Has Help to Buy finished?

Unfortunately, yes, this scheme has ended, but there are other options out there on private schemes. Say, for example, you’ve got a 15% deposit. You need a little bit extra to get a property that you really want. A house building company might boost your deposit, but they will also get something out of it themselves. Some charge you interest on the loan, and some will want a share in the property.

Say for example, they boosted you from 15% to 25% deposit. If the property goes up in value, they will want a cut of that profit later on down the line. So, there are a few options out there for First Time Buyers. Speak to a broker and we can give you a better understanding of what the best option is for you.

What sort of fees are involved when buying your first home?

Most people think first of stamp duty, but for First Time Buyers there’s no stamp duty to pay for a property of less than £425,000. So, unless you’re buying a really big property or one in a very desirable area, most First Time Buyers won’t pay any stamp duty.

Mortgage fees is the next big one and there are three ways that these might apply. The first one is your broker fee. You do pay for advice from a broker and for us to get you the mortgage. With the lender there might be valuation fees and there may also be an arrangement free or a product fee. These usually average out at £1,000, but it can be a little bit less or more.

A product fee can sometimes be added to the mortgage balance – but that does mean you will be paying interest on it for the remainder of the mortgage term. There are also solicitors’ costs. There’s generally a set fee for legal work and there are extra costs on top like searches. They’ll do a search on the property checking with water companies, whether there’s been a mine there in the past – all those details and due diligence on the property that you’re purchasing.

The other thing is surveys. Usually when you pay for a mortgage valuation through the lender – which can sometimes be free – these are basic valuations. A surveyor goes out to the property to make sure it’s worth what you’re paying for it. It usually takes around 20 minutes. But you can pay extra – say £300 or £400 on top for a full Homebuyers’s Report.
With that, the surveyor will look at the property for a couple of hours and look for any issues – if there’s any damp, dry rot, brickwork issues, structural issues etc. That gives you more peace of mind. Some lenders will help you with that as part of the mortgage, while others don’t, and you need to find your own RICS surveyor in the local area.

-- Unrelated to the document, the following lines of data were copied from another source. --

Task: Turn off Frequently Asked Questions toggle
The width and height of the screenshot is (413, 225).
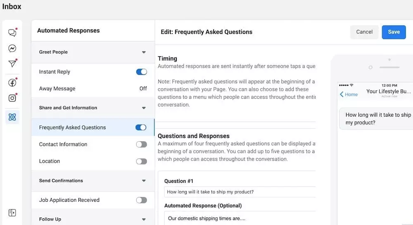Action: tap(141, 127)
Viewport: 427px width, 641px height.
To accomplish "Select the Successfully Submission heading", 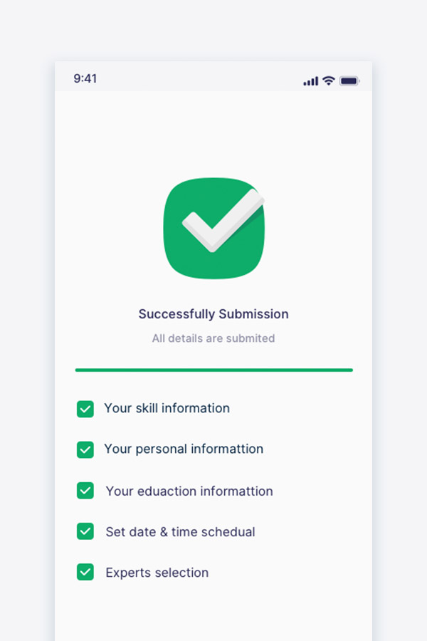I will [214, 314].
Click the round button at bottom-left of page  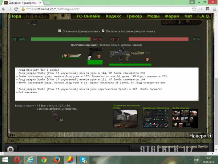click(11, 149)
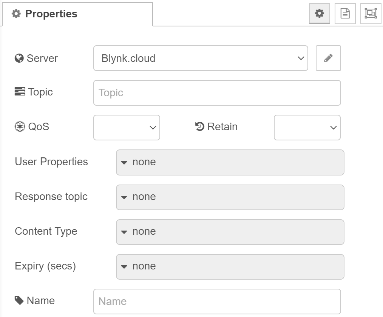The width and height of the screenshot is (383, 317).
Task: Open the QoS dropdown
Action: [x=127, y=128]
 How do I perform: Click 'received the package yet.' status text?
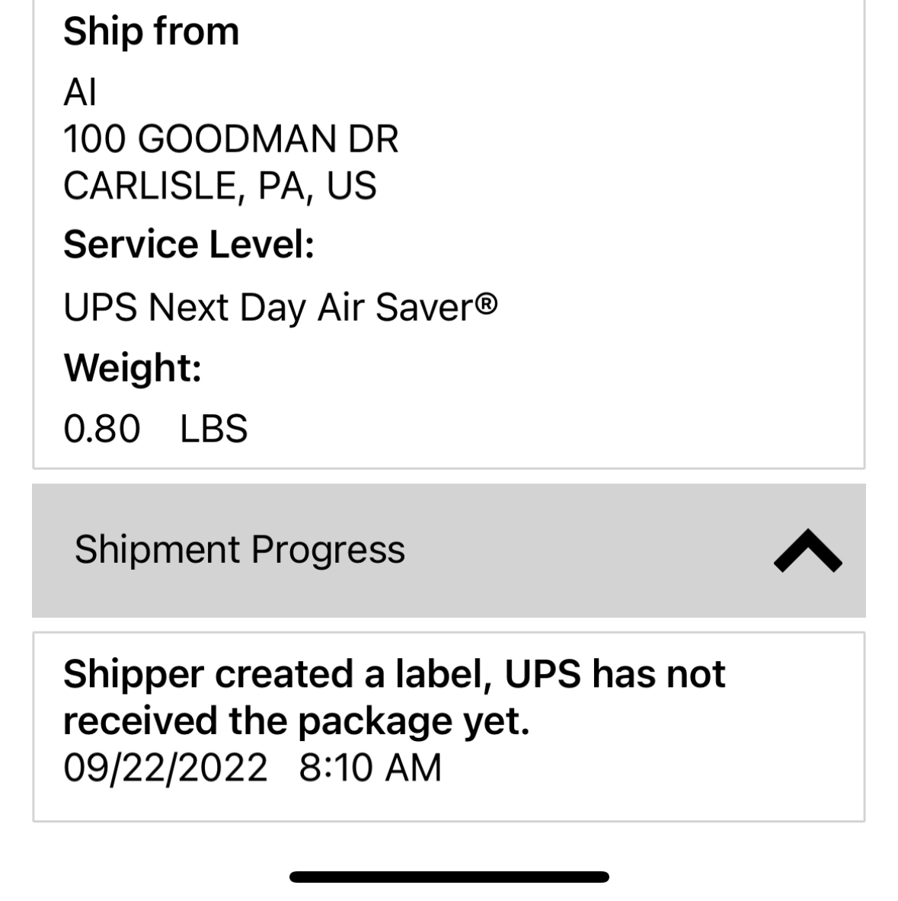point(296,720)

Is mortgage protection important?

A final thing that a lot of people don’t think about, but is very important, is protection. Protection is a big part of mortgage advice. You might be taking out a 30 or 40 year debt and a lot of things can happen in 40 years.

If you are a young family and something happens to the breadwinner, it can massively affect the family and whether or not they can even afford the mortgage. It’s a great thing to speak to your broker about. Fingers crossed, your life insurance or critical illness cover will never be needed, but it’s good for peace of mind to have it in place. Plus, the younger you are when you get it, the cheaper it is.

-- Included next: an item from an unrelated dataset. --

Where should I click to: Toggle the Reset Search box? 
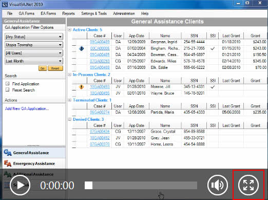7,89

How can Fort Advice Bureau help First Time Buyers?

With First Time Buyers, it’s just about guiding you through the process and giving you a better understanding of how everything works. It’s not a quick and easy process to buy a property. It can take 12 to 13 weeks on average, and it can be quite stressful.

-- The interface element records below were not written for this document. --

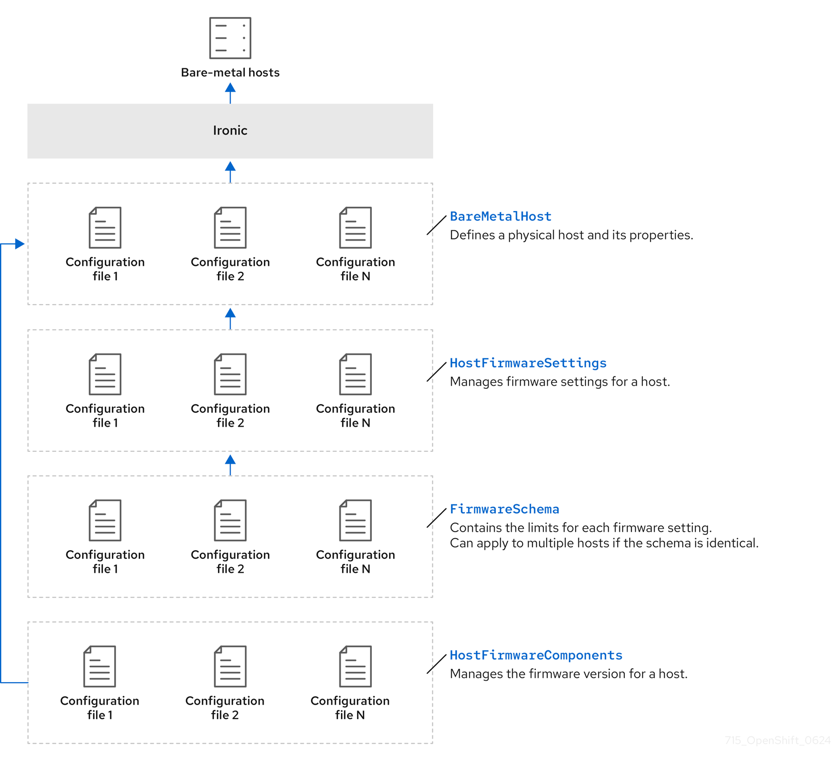Click Configuration file N icon in HostFirmwareSettings row
The width and height of the screenshot is (831, 763).
click(x=355, y=374)
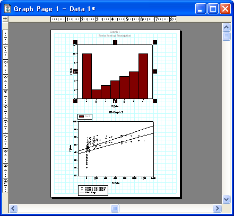This screenshot has height=216, width=234.
Task: Click the graph page icon in title bar
Action: pos(7,8)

You’re waiting for valuations to go through. You don’t know what’s happening. A lender might come back and ask for additional documents So having a mortgage broker there can really help. We do this day in, day out and we know how everything works.

We give you a safety net and keep you calm in a stressful situation. I like dealing with First Time Buyers because it’s a big achievement buying a house. Helping someone go from renting to getting their own property is great.

Your home may be repossessed if you do not keep up with your mortgage repayments.